_DESCRIPTION OF THE TASK_
What you return should be exactly the lines from the one containing "The height and width of the screenshot is (757, 1568)." down to the final line of the listing, with nothing else.

_RECORDS FOR THIS TASK_

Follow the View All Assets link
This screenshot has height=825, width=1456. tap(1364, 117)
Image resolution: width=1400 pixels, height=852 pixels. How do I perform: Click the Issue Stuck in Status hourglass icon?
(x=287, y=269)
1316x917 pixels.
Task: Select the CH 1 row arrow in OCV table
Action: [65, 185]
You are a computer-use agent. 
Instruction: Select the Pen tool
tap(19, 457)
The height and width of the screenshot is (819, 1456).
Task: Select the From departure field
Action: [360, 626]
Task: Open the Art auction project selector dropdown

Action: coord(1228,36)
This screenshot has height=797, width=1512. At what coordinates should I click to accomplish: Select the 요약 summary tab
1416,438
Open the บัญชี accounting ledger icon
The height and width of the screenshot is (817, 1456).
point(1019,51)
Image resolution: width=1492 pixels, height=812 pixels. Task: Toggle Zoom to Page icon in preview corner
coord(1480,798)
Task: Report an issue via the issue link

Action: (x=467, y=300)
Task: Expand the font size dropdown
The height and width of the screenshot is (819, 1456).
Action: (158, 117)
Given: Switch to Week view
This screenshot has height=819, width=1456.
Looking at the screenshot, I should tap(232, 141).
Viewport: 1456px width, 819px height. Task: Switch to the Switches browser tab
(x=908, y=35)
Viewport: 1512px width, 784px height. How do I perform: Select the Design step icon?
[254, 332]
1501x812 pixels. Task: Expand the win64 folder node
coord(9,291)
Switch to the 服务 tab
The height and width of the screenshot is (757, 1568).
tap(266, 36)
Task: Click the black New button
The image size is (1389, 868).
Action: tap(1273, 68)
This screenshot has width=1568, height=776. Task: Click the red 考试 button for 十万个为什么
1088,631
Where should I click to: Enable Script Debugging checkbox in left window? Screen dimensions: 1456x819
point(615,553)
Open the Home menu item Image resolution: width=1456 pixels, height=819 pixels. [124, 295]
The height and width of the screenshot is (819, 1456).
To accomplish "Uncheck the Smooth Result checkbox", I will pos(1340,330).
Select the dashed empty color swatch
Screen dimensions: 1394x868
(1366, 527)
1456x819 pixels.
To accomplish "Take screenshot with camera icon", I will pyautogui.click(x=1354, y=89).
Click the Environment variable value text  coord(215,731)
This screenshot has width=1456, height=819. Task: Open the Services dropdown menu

_RESPONSE AREA_
The height and width of the screenshot is (757, 1568).
tap(266, 36)
Task: Click the black New button
The image size is (1389, 868).
Action: tap(1273, 68)
This screenshot has width=1568, height=776. Task: Click the red 考试 button for 十万个为什么
1088,631
Where should I click to: Enable Script Debugging checkbox in left window? Screen dimensions: 1456x819
point(615,553)
Open the Home menu item Image resolution: width=1456 pixels, height=819 pixels. [124, 295]
The height and width of the screenshot is (819, 1456).
To accomplish "Uncheck the Smooth Result checkbox", I will pos(1340,330).
Select the dashed empty color swatch
Screen dimensions: 1394x868
(1366, 527)
1456x819 pixels.
To accomplish "Take screenshot with camera icon", I will pyautogui.click(x=1354, y=89).
Click the Environment variable value text  coord(215,731)
This screenshot has width=1456, height=819. Task: Open the Services dropdown menu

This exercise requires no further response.